The first thing you should think about doing to start protecting your loved ones AND yourself in the event of your death, or should you become incapacitated – Draft a Will. This is a very important thing to have in place and more than half Americans do not have this.

If you have minor children, you will be able to choose their guardian. If you leave assets to your children, the guardian of your choosing will be in charge of those assets and making sure they are spent and invested appropriately. Or you can create a minor trust within the will, which will hold the assets you leave them until they become of age. Without a will in place stating that, Probate Court will decide who that is (could be the last person you want caring for your children) and how your assets are distributed. A will has to pass through Probate Court, regardless, but with a will, you have the last say in who takes care of your estate and children.
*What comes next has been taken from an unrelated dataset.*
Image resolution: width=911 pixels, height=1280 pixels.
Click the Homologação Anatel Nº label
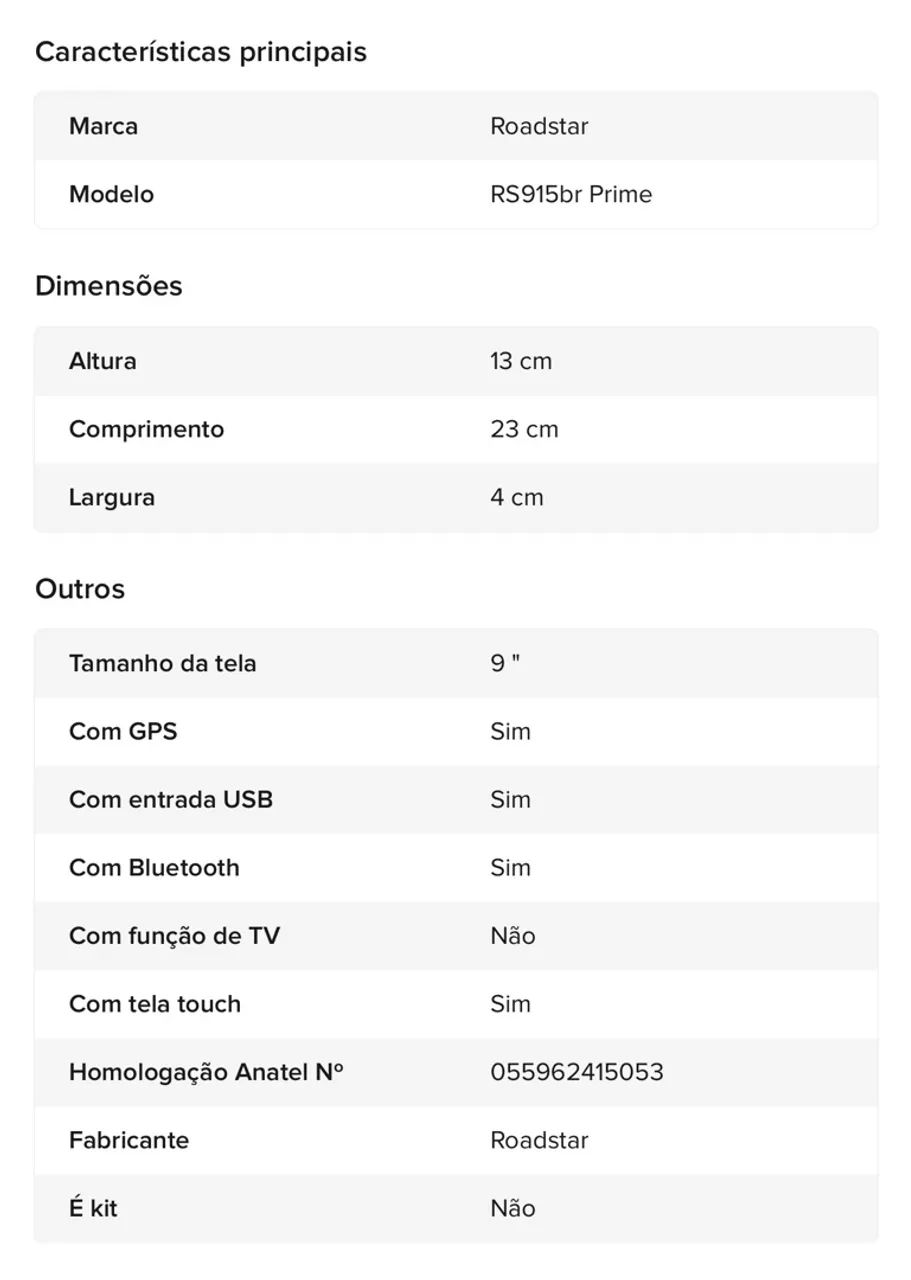[206, 1072]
Another thing to consider is a trust. A trust is a legal entity that allows an appointed person to oversee your assets for your beneficiaries. If you have a dependent with a disability, you can create a Special Needs Trust which will allow you to provide for them without compromising any government assistance they are receiving. Trusts bypass Probate Court which will save your estate money and move the process along quicker. People will often use a trust in combination with a will to ensure nothing is left behind to question.
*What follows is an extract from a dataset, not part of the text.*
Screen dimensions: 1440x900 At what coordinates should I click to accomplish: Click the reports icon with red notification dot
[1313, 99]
Be sure to update your beneficiaries! A 401(k), insurance policies, retirement accounts and investments trump your will. This is a very common mistake and unfortunately can create a ton of problems for your loved ones. For example, if you listed a wife as a beneficiary, get divorced and re-marry, and you fail to update your beneficiaries, to your current wife, then your ex-wife will have first claim. This can create legal issues, end up being costly and in the end of it all, those who you truly wanted to have these things, still might not get anything. When naming beneficiaries make sure they have the legal power to accept the assets you have left them. So no minor children, because the money will instead go to a legal guardian until the beneficiary is of age. It is also important to consider primary vs. contingent beneficiaries. Primary beneficiaries are first in line to receive assets in the account, contingent are second. Again, making sure to update beneficiaries to reflect any major life events is very important.

There are so many things to consider and think about when you’re planning for the inevitable. It is a process that no one really wants to think about but it is so important to have these matters in place, so your loved ones are taken care of. It can seem a bit overwhelming but contacting an Estate Planning Attorney to assist you with these matters can make the process smooth.